[Text segment Boundary: Start]
Chu spends more time discussing manhood than she does womanhood. For instance, she has several sections on the Red Pill ideology that's taken root amongst lonely young men and led several to commit acts of violence against women. The Red Pill, as Chu discusses in her book, is the idea that women are the ones with real power, and men are oppressed. Reading through Red Pill forums, one can see a clear sense of despair and longing. Men hate the power that beautiful women have over them. And men feel valueless and unloved. I have had the same thought as Chu has had, these men don’t want to screw these women, they want to become them. They want to have some of the power, some of the value, that they attribute to attractive women.
Chu's book shouldn't be read in the manner of a usual polemic, which relies on the reader to go "Aha, this book is saying something I've always known to be true." Nor should it be read as an extended work of trolling or as a playful thought exercise. It should be read like we read the memoirs of dissidents who've managed to escape oppressive governments.
Most men, even the freest, are censored by their need to remain men, to remain committed, essentially, to not becoming women.
Chu has done something almost no assigned-male people have been able to do: she has escaped from the prison of being a man, and she has done it without suffering psychological or economic damage that renders her unable to write and get published.
[Text segment Boundary: End]
Work request A: In the book review excerpt, what is the Red Pill idea as Chu discusses it?
Work request B: List every way the book review excerpt says Chu's book should not be read.
The material after this sentence plays no part here.
[Exercise data Boundary: Start]
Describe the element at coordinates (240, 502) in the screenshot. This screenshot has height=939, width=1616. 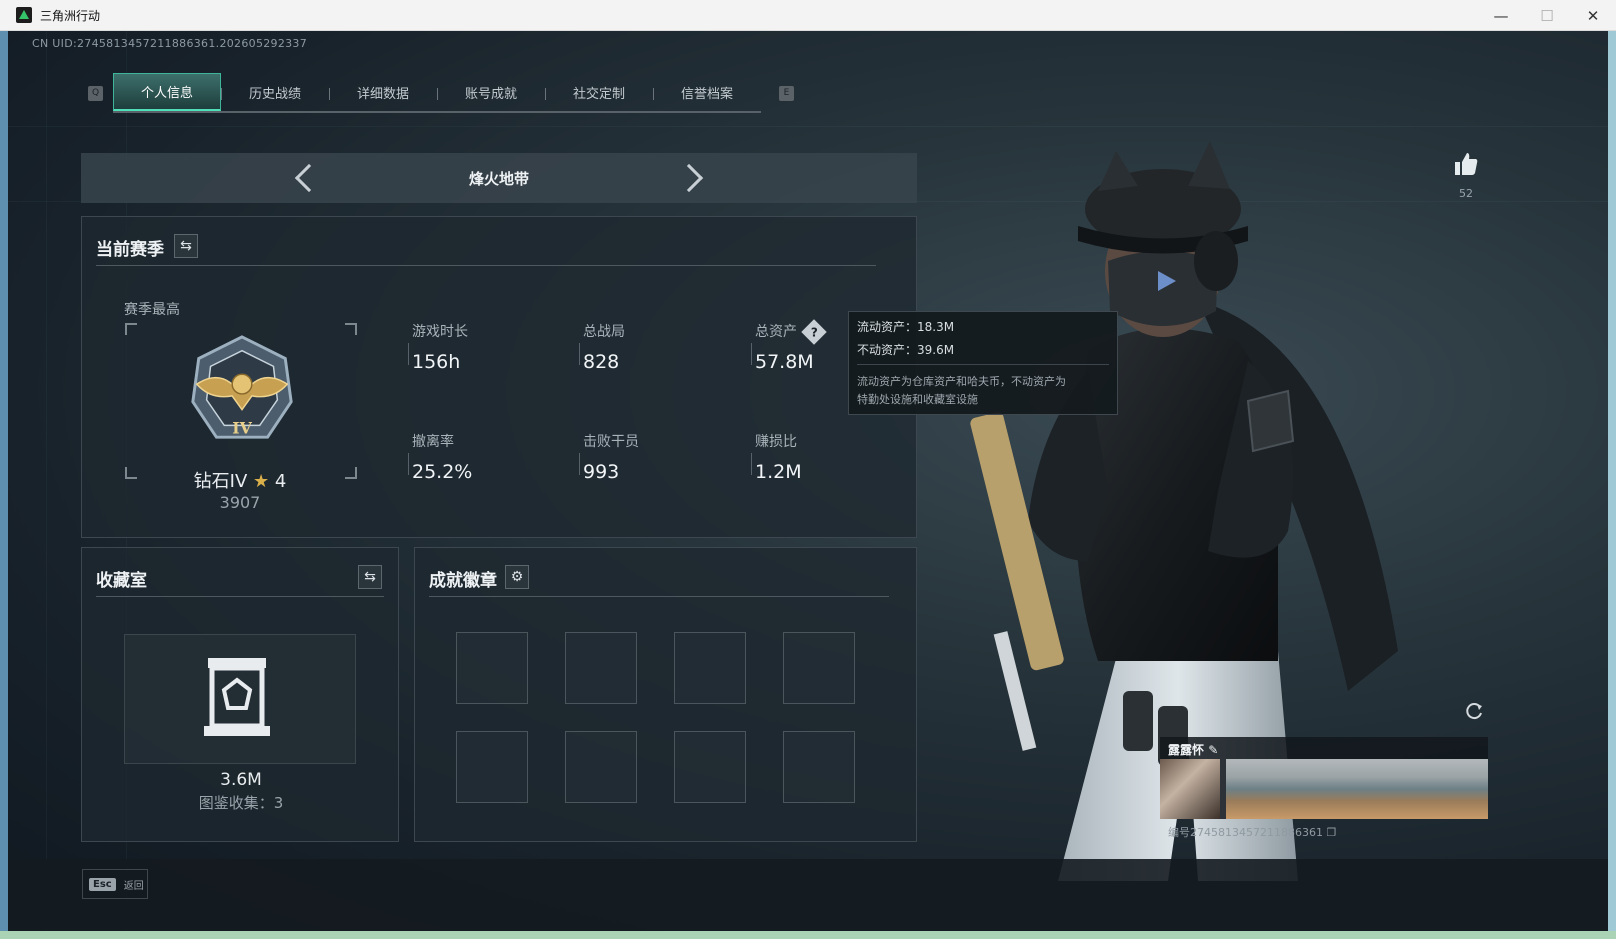
I see `rank-score: 3907` at that location.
[Exercise data Boundary: End]
Task solution A: It is the idea that women are the ones with real power and men are oppressed.

Task solution B:
- In the manner of a usual polemic
- As an extended work of trolling
- As a playful thought exercise